Kewell’s Japan is a land of abundant novelty, and the prevailing use of the Emulative Ephemeral throughout the book converts even Kewell’s few travel-based frustrations into party of the novelty of experience – frustration becomes the memory of frustration becomes a cute performance of the same.  This process is sped along by her ripped-straight-from-the-diary approach to composition, with its lack of regard for distinctions between one event and another.

You might expect the Emulative Respectful to prove disruptive in this context, but while a genuine note of frustration that was depicted in a way that was true to itself would disturb the contents of Kewell’s pages, the shift from the Ephemeral into the Respectful merely slows the page down.   By drawing focus where there was previously a confusion of different actions all happening at once, the Respectful therefore imparts Kewell’s sense of value on the reader.

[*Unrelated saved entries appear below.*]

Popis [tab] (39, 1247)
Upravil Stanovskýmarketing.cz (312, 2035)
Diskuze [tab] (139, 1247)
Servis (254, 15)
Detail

[PLEASE NOTE: Any attempts to caricature this as a claim for the superiority of “detailed” comic book art over its “cartoony” counterpart will be graded harshly.]

Kewell’s friends are (almost, see postscript) unique in their ability step happily from one style to the other, their level of reality determined by their context, and – presumably – by how much time Kewell had to observe them in-situ.  I’m particularly fond of this sketch of the gang at dinner, carefully poised as it is halfway between the big-headed, pop-eyed Ephemeral style they’re so often caught in and the Respectful tone Kewell reserves for elegant or impressive architectural sketches:

It’s scenes like this that remind us that it was the gravity of Kewell’s interest in her  friends which was strong enough to pull her into this story to begin with, no matter how many other shiny stories she may have encountered along the way.

POSTSCRIPT: The only other character to find himself in the strange netherworld between the Respectful and the Ephemeral is the robot from Laputa who adorns the top of the Ghibili Museum:

Is his depiction here a reflection of cultural standing or of Kewell’s personal reception of the same? Such distinctions are smoothed over, rather than illuminated, by the shifting styles of Big In Japan, but one thing is clear: this robot is important.  Moogs Kewell has spent some time with him in the hope that we should spend time with him too.